Ne voulant pas aller sur le terrain politique, je vais en rester aux faits et à la science. Or, à en croire les partisans de l’homéopathie les faits, justement, ne souffriraient pas de contestation : l’homéopathie est efficace parce que… elle est efficace ! Et comme elle est mal prise en charge (à 30% s’il y a ordonnance) et qu’elle ne coûte pas cher, ce serait pure folie que de la dé-rembourser. Au passage, je note une certaine contradiction dans cette logique : soit elle est efficace, et elle devrait être remboursée comme un « vrai » médicament. Soit elle ne l’est pas, et son remboursement n’a aucune légitimité.

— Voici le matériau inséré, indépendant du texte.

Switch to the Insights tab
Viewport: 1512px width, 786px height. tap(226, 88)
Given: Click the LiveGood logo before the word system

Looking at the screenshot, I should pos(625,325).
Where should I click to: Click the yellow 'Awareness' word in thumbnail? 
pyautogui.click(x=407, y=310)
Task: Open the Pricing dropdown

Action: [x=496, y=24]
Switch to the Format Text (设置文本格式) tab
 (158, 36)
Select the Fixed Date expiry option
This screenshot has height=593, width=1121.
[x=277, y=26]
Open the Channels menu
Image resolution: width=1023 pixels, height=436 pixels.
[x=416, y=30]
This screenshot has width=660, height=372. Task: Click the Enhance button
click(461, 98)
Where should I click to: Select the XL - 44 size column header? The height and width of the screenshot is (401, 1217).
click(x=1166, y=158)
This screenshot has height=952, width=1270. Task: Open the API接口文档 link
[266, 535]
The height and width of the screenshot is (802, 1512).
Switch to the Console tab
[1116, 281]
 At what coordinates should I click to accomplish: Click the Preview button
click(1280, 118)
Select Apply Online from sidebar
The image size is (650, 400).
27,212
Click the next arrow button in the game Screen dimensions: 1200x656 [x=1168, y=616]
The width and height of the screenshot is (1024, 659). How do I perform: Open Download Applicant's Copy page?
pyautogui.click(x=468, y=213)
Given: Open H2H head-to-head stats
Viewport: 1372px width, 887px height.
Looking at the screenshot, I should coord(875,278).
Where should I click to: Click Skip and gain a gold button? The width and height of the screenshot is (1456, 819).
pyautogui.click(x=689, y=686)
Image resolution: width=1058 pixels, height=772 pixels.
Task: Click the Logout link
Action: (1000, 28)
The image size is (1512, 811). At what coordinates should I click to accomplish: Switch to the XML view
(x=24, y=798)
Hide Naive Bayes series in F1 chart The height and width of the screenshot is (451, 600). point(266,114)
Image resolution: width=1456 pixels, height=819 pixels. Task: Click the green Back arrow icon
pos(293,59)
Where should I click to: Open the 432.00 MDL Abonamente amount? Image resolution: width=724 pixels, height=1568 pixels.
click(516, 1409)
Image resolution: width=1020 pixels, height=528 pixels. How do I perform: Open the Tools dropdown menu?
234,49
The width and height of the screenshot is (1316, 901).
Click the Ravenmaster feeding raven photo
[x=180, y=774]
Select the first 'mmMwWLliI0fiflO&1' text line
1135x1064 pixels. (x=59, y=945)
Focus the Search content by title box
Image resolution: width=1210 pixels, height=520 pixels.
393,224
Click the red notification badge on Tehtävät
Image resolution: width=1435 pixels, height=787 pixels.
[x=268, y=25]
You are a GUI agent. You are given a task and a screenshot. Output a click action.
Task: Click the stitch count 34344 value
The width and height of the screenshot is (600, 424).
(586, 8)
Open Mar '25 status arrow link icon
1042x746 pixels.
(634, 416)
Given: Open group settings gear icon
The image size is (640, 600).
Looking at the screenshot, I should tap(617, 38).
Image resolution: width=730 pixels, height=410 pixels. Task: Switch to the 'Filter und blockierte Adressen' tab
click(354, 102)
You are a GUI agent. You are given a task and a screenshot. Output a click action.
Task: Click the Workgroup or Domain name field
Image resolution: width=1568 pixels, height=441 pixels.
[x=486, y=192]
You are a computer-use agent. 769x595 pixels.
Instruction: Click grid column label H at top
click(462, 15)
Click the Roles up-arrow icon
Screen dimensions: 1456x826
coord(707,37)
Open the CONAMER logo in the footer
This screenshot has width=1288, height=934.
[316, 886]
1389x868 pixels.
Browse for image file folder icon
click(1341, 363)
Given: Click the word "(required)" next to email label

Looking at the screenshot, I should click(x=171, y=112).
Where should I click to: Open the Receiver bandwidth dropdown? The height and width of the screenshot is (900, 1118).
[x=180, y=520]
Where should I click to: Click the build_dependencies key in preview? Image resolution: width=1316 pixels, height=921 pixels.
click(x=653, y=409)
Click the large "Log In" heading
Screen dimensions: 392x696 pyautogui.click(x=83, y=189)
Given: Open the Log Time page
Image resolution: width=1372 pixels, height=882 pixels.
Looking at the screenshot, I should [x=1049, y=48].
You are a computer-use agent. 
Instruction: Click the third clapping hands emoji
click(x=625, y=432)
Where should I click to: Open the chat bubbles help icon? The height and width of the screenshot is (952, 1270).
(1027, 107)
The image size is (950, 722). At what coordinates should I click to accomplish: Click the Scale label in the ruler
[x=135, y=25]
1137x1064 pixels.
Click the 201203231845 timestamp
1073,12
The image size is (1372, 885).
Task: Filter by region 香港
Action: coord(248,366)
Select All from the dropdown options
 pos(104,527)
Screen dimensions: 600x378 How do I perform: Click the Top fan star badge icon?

Reprenons calmement. Peut-on, doit-on évaluer scientifiquement l’homéopathie ? Surtout pas ! Elle ne saurait être étudiée comme n’importe quel autre traitement, tout simplement parce qu’elle est in-di-vi-du-a-li-sée, clament ses adeptes. Impossible donc de faire des études dites « en double aveugle » (dans lesquelles ni le patient ni le médecin ne savent ce qui est prescrit, un médicament ou un simple placebo, c’est-à-dire une substance neutre sans effet thérapeutique). De toute façon, ajoutent-ils, elle marche même chez les animaux et les nourrissons – des êtres insensible à l’idée même d’un placebo.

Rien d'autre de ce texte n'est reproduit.